_HOW TO COMPLETE THIS TASK_:
Write out the passage from the article on the Louisiana House budget changes between "Edwards, the first" and "standalone appropriations bill.", inclusive, with every word kept as it appears.

*** TEXT SEGMENT Section Begins ***

Business of Politics

AG Jeff Landry getting autonomous spending control?

by Jeremy Alford

In a dramatic shift away from the Edwards administration’s priorities, the House Appropriations Committee advanced a state budget May 9 that gives the attorney general autonomous spending control and eliminates the office of inspector general, among other changes.

AG Jeff Landry

In a dramatic shift away from the Edwards administration’s priorities, the House Appropriations Committee advanced a state budget May 9 that gives the attorney general autonomous spending control, eliminates the office of inspector general, reverses cuts to a free college tuition program and reallocates funding reductions for safety-net hospitals.

In recent history at least, the Appropriations Committee has traditionally rubber-stamped the executive budget proposal presented by the sitting governor, but its final actions on HB 1, which contains the budget, could be charting a course for a political collision with the House on one side and the Senate and Gov. John Bel Edwards on the other.

The budget changes were driven by Appropriations Chairman Cameron Henry, R-Metairie, and were a surprise to many on the committee who had no clue such sweeping alterations were in store. The budget bill now moves to the House, which has a solid conservative majority.

Edwards, the first Democratic governor to be elected in the Deep South in 12 years, seems to have more support in the Senate, which will likely make its own changes to the budget bill — that are more in line with what the governor initially proposed — beginning the week of May 16. A House floor vote on HB 1, meanwhile, could come as early as Thursday.

Speaking with reporters at the Baton Rouge Press Club about the committee vote, Edwards said he had some concerns with the suggested changes and described the across-the-board cuts and the reshuffling of offices as “not the right thing to do.”

The biggest surprise to come out of the first committee vote involved removing the office of the attorney general from the main budget bill in HB 1 and allowing it to have its own standalone appropriations bill.
“We want to try budgeting differently than we have in the past,” Henry says of the change, adding it would give the attorney general more flexibility.

It would also give the Division of Administration, which is the governor’s budgeting arm, less authority over controlling the attorney general’s spending.

Rep. Pat Smith, D-Baton Rouge, suggests that such a move would push Attorney General Jeff Landry toward becoming a “loose cannon.” Speaker Pro Tem Walt Leger, D-New Orleans, says that a standalone budget could face constitutional challenges down the line.

Landry’s office, which requested the amendment, released this comment to reporters: “The attorney general is a separate, elected constitutional officer.”

Breaking from others who preceded him, Landry has been taking more initiative during his first year in office to intervene in cases the state is involved with — and he’s repeating his constitutional authority to do so with or without input from the governor. Landry’s ability to control his own budget, rather than being part of the executive budget proposal, is an extension of this developing political narrative.

Another budget amendment eliminated all funding for the inspector general’s office, which operates as an independent watchdog agency. Henry argues that the office duplicates services already offered by state police, the attorney general and legislative auditors.

Inspector General Stephen Street says his office actually generates money for the state and is the only investigative arm with no political ties. Eliminating an office that can actually investigate the Legislature sends a bad message, he maintains.

“The optics of that are horrible for our state,” Street notes.

After Edwards downsized the free college tuition program by $183 million in his executive budget proposal, the committee voted to reverse that reduction and found the money needed to make TOPS whole. The money was taken from various departments and agencies using across-the-board cuts.

In other action, the committee also voted to overturn Edwards’ decision to fund only five out of the state’s nine safety net hospitals. Instead, members reallocated that overall funding reduction in a manner that all of the hospitals would now have to share in the cuts.

*** TEXT SEGMENT Section Ends ***
*** SOURCE DATA Section Begins ***

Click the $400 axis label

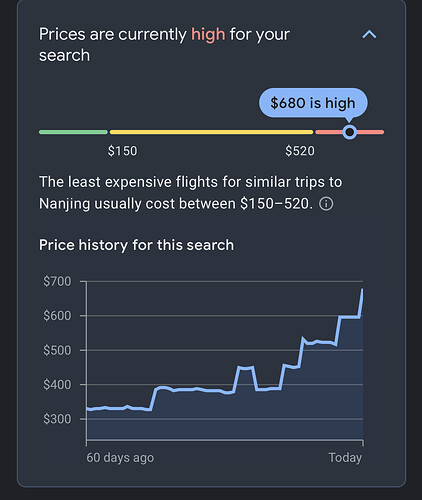(57, 385)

*** SOURCE DATA Section Ends ***

_ANSWER BOX_:
Edwards, the first Democratic governor to be elected in the Deep South in 12 years, seems to have more support in the Senate, which will likely make its own changes to the budget bill — that are more in line with what the governor initially proposed — beginning the week of May 16. A House floor vote on HB 1, meanwhile, could come as early as Thursday.

Speaking with reporters at the Baton Rouge Press Club about the committee vote, Edwards said he had some concerns with the suggested changes and described the across-the-board cuts and the reshuffling of offices as “not the right thing to do.”

The biggest surprise to come out of the first committee vote involved removing the office of the attorney general from the main budget bill in HB 1 and allowing it to have its own standalone appropriations bill.